WENDY MITCHELL: I went wing walking to prove dementia wouldn't beat me
I dyed my hair pink and went wing walking…to prove dementia wouldn’t beat me: After being diagnosed at just 58, WENDY MITCHELL was determined to embrace life, as she describes in an uplifting memoir that reminds us we should relish every moment
- Pre-dementia, I was afraid of everything: the dark; animals; of dying young
- But all those other fears melted away. I don’t fear anything any more
There are times now when the light fails to cut through the fog that descends on me, when I can no longer make sense of anything around me.
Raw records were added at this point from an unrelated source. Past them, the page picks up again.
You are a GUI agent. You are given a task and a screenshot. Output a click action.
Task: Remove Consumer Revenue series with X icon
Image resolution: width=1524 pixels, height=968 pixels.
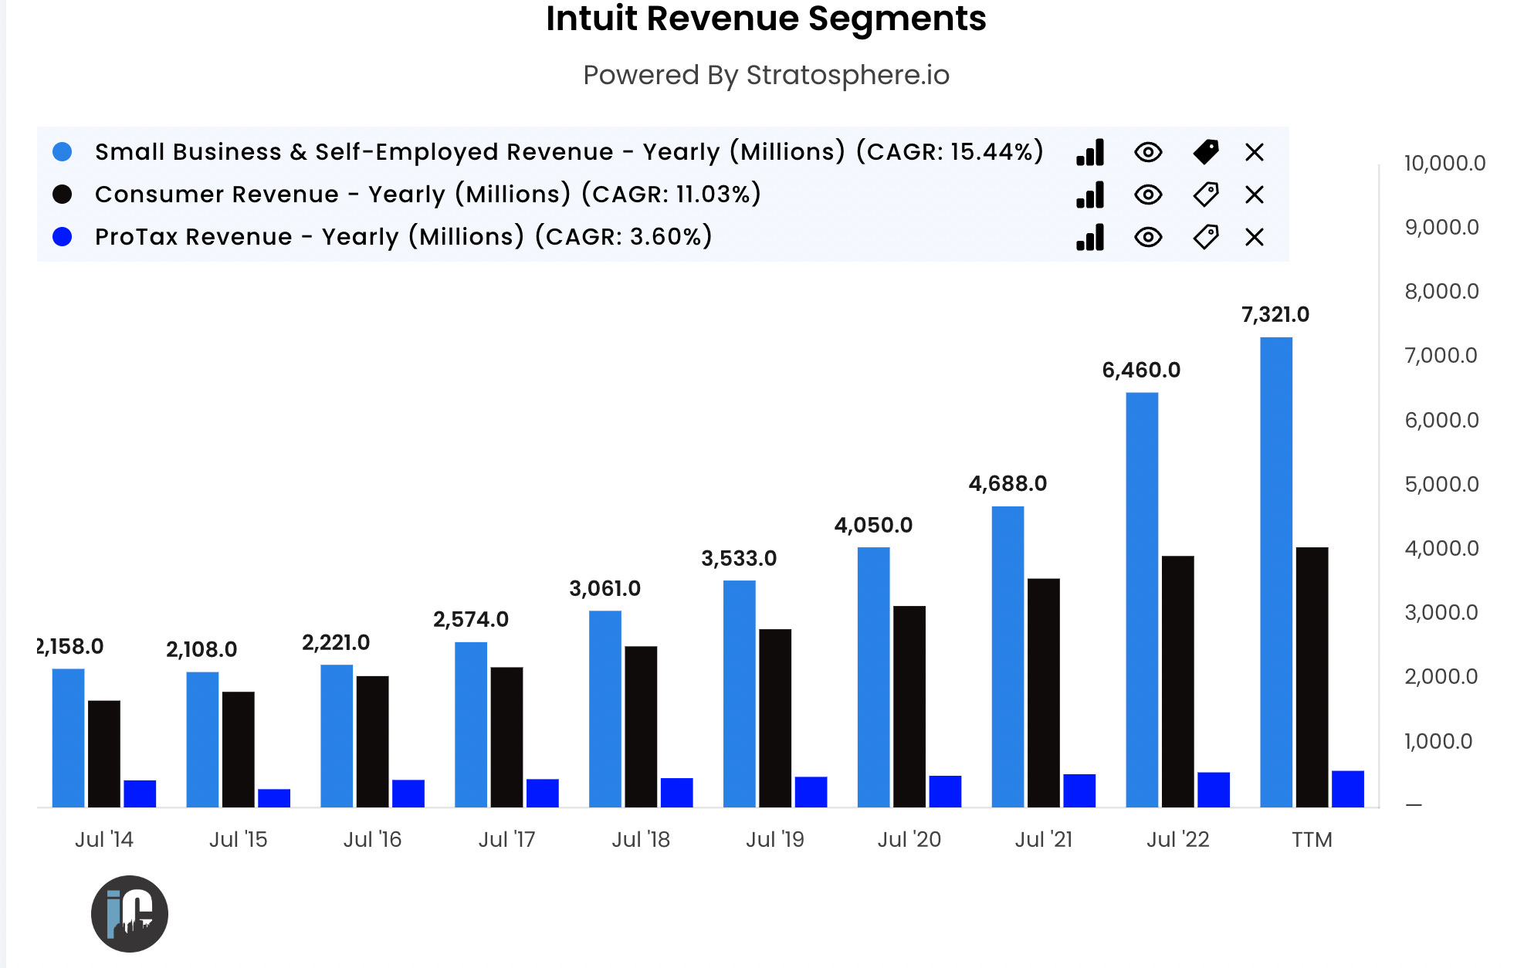pos(1255,195)
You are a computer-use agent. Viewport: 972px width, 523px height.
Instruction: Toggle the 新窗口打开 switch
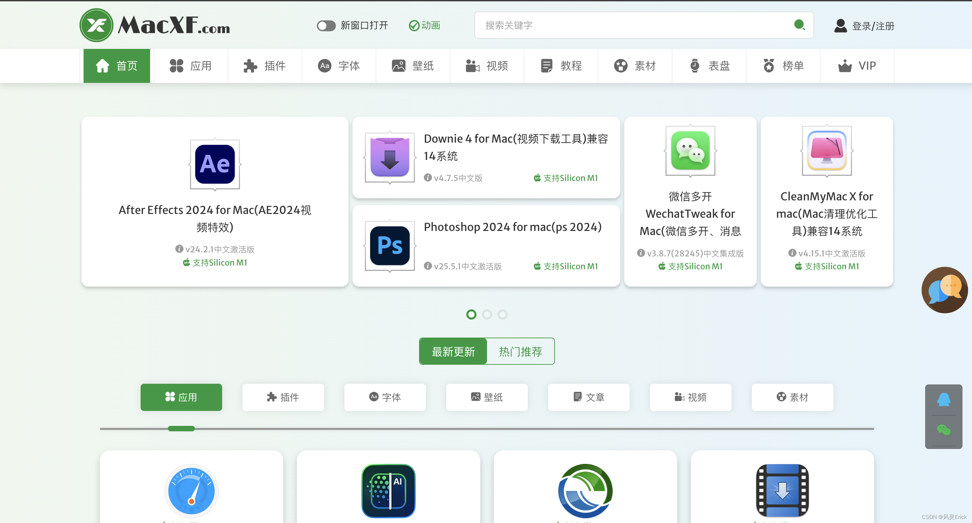(x=326, y=26)
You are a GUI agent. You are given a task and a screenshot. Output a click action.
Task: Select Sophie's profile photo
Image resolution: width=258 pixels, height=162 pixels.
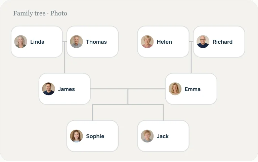pyautogui.click(x=76, y=136)
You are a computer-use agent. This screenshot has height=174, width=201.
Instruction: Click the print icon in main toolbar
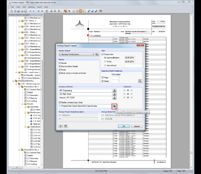coord(22,11)
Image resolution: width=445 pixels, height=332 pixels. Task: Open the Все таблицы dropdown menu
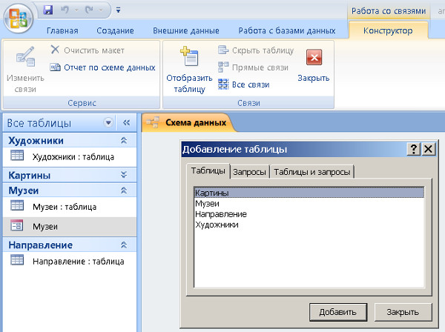tap(109, 123)
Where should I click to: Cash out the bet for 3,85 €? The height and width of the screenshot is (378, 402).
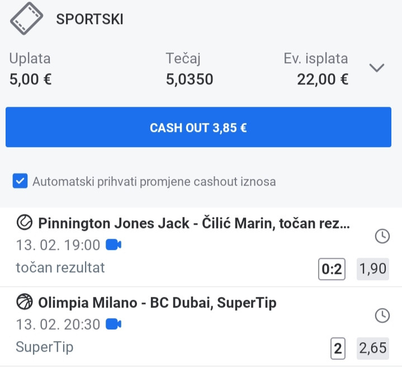(198, 127)
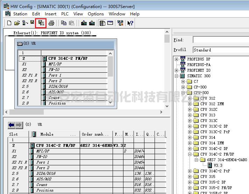Collapse the SIMATIC 300 catalog node
249x194 pixels.
point(177,76)
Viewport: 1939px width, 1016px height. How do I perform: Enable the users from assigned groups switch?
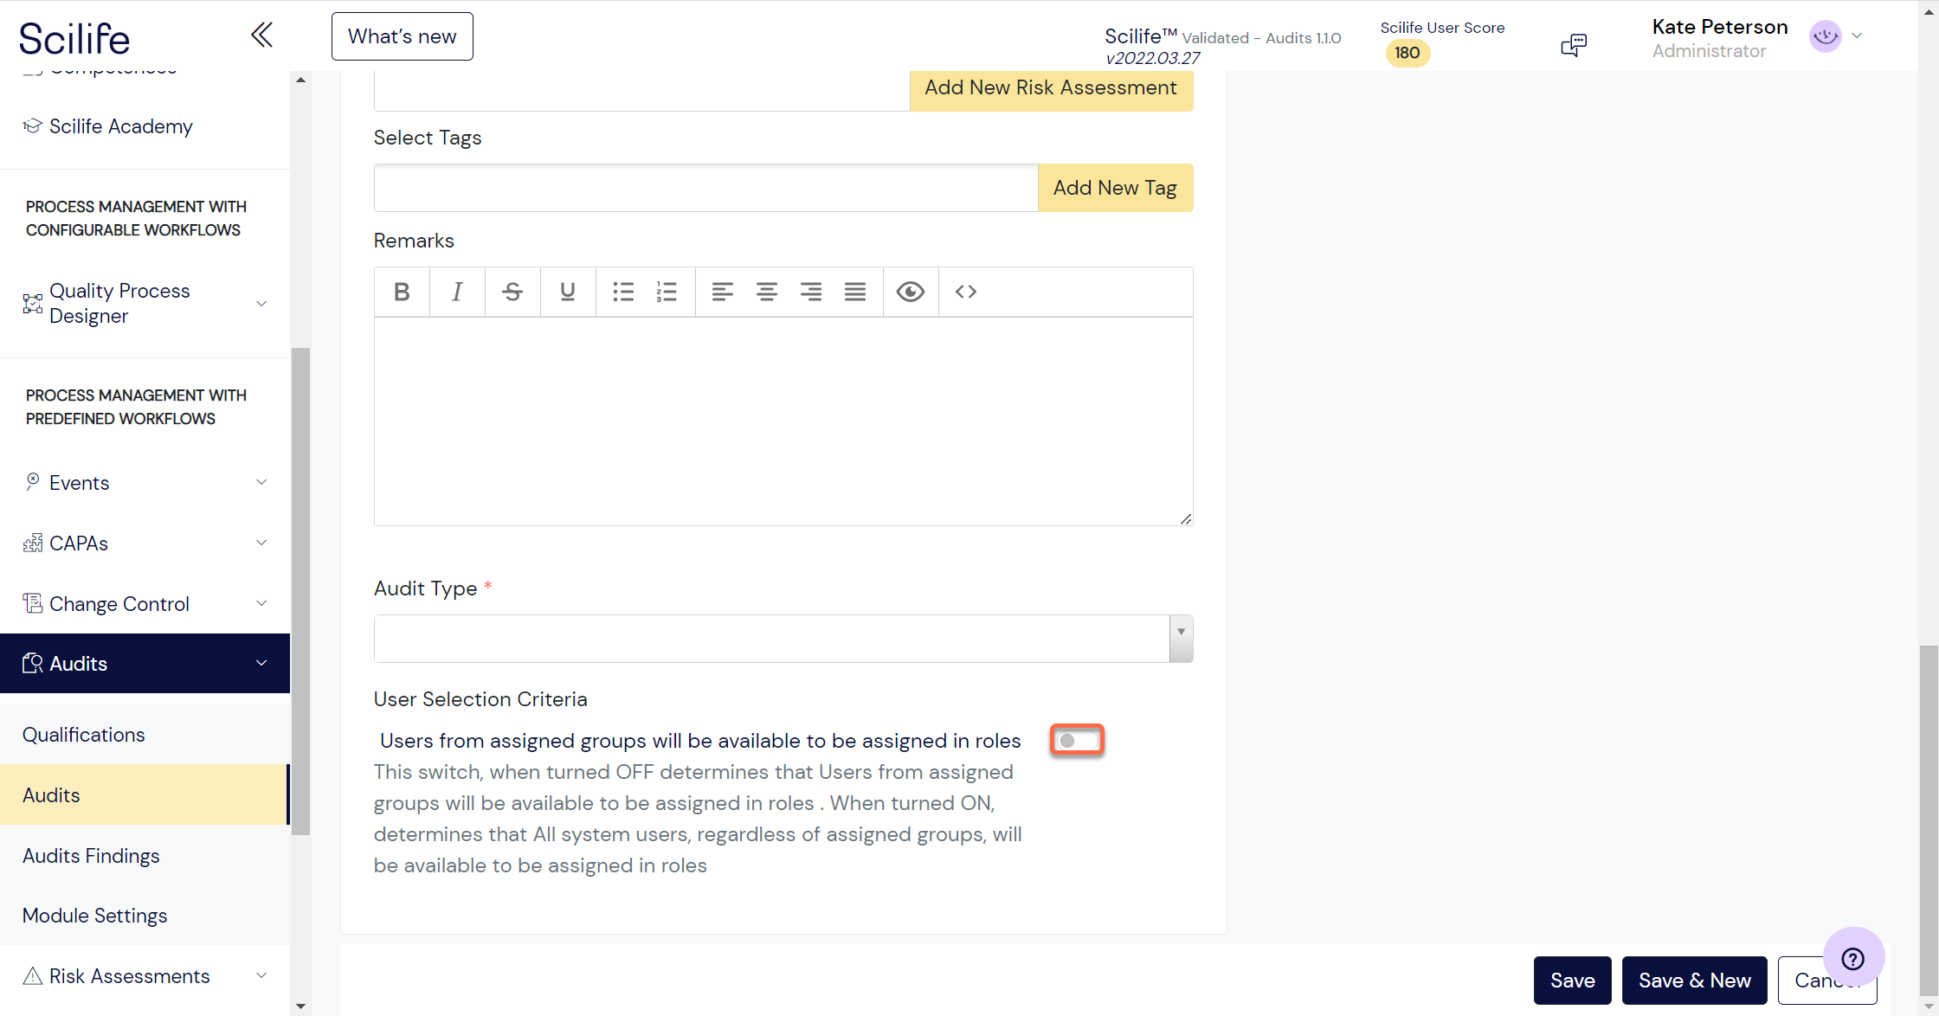point(1077,741)
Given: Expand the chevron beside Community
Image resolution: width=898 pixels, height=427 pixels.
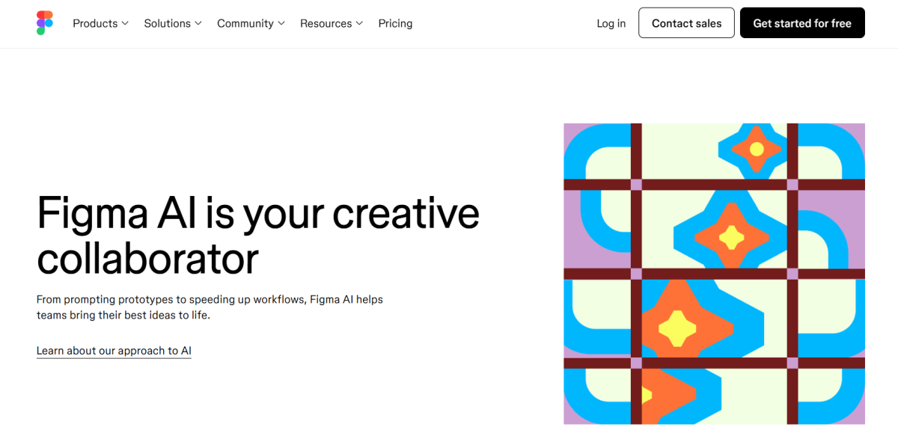Looking at the screenshot, I should click(281, 23).
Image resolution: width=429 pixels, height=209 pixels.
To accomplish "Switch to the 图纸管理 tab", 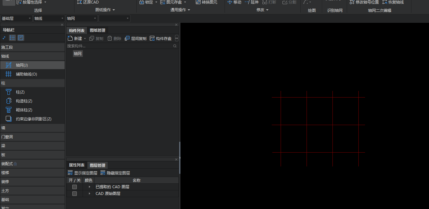I will click(98, 30).
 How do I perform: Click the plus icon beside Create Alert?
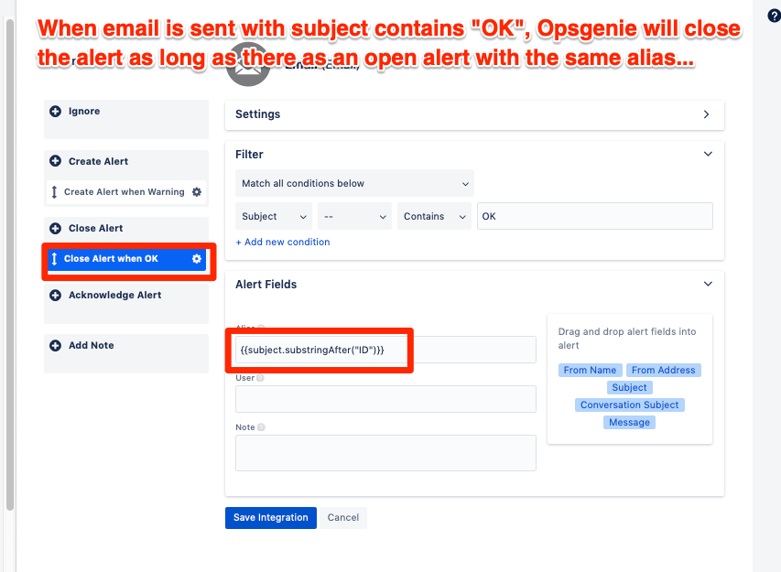56,160
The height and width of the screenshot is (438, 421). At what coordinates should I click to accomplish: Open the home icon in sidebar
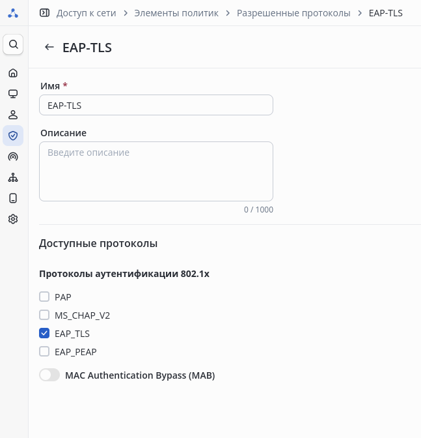coord(13,73)
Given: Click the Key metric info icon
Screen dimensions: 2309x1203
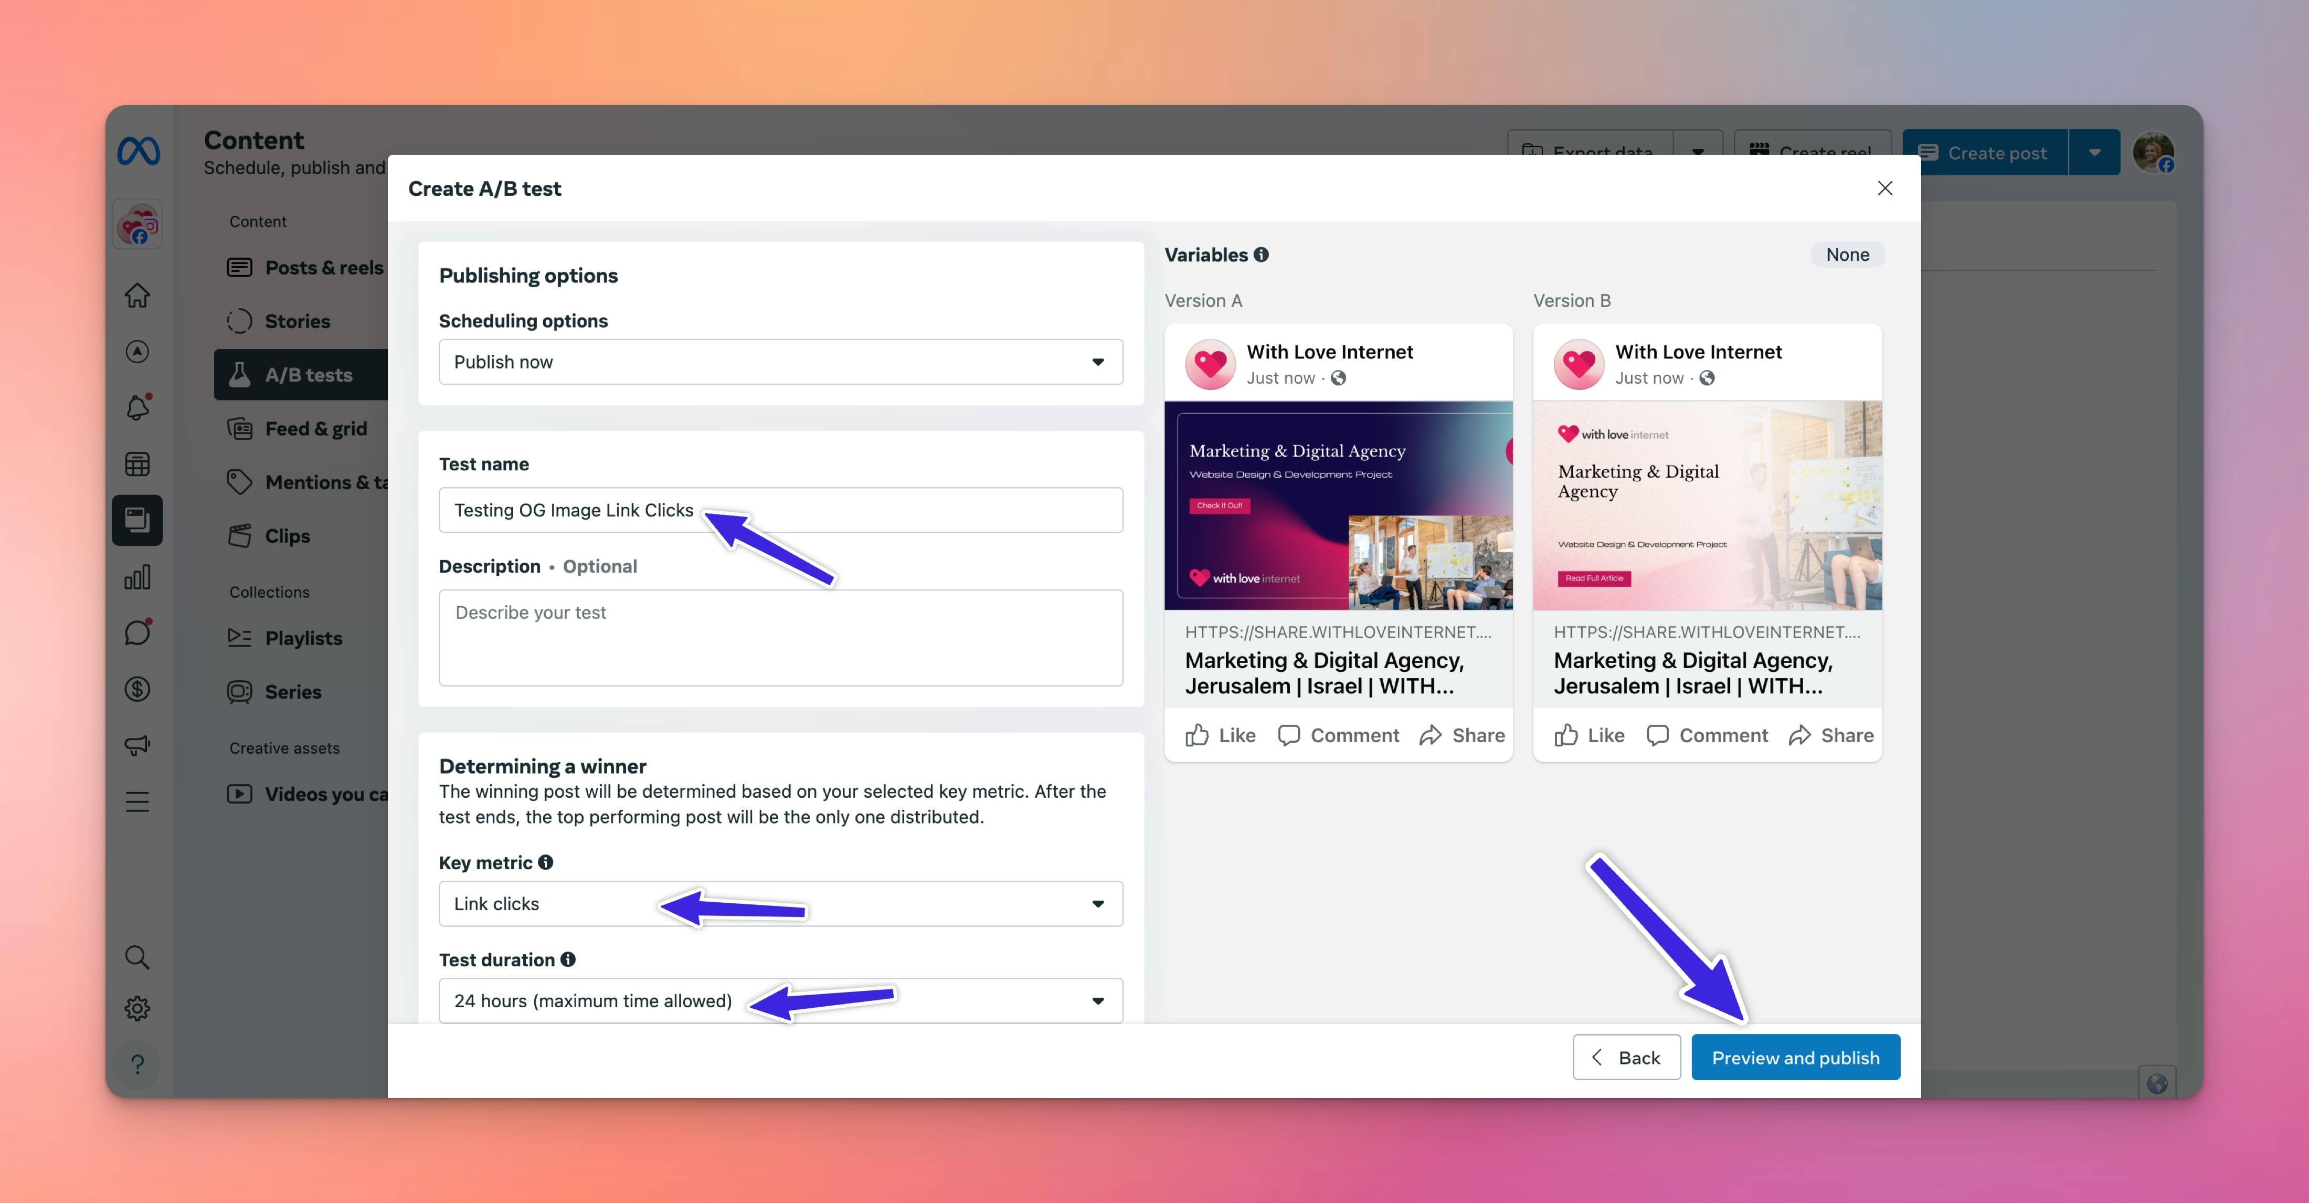Looking at the screenshot, I should (x=546, y=862).
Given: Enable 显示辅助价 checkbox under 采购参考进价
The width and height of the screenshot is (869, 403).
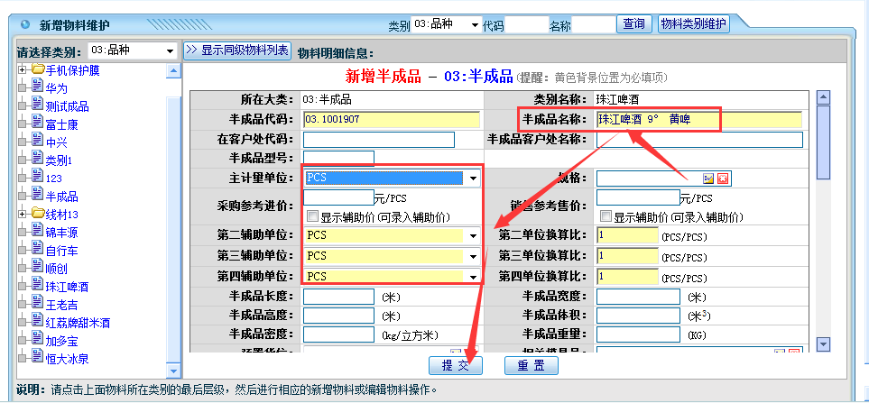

For minutes, hours or days, I may as well be inside a black void. The longest time recently was a week, and the only thing that kept me going was the thought that tomorrow might be better.
I comforted myself that if I could still have that rational thought, then I wasn’t there yet. I hadn’t yet reached what I call the edge — that point in my life when I’ll no longer make decisions for myself, when my daughters, Gemma and Sarah, will speak for me instead.
It’s now nine years since I was diagnosed with early-onset dementia, at the age of 58. I still live independently. I write books about living with the disease, I travel, I take pictures on my iPad, I’ve made many new friends. In short, I still enjoy life.
I don’t fear death; I don’t fear anything any more. Pre-dementia, I was afraid of everything: the dark; animals; of dying when my girls were still children.
But all those other fears melted away. What more was there to be afraid of when I had faced my worst fear — anyone’s worst fear — that of losing my own mind, the very essence of what made me me?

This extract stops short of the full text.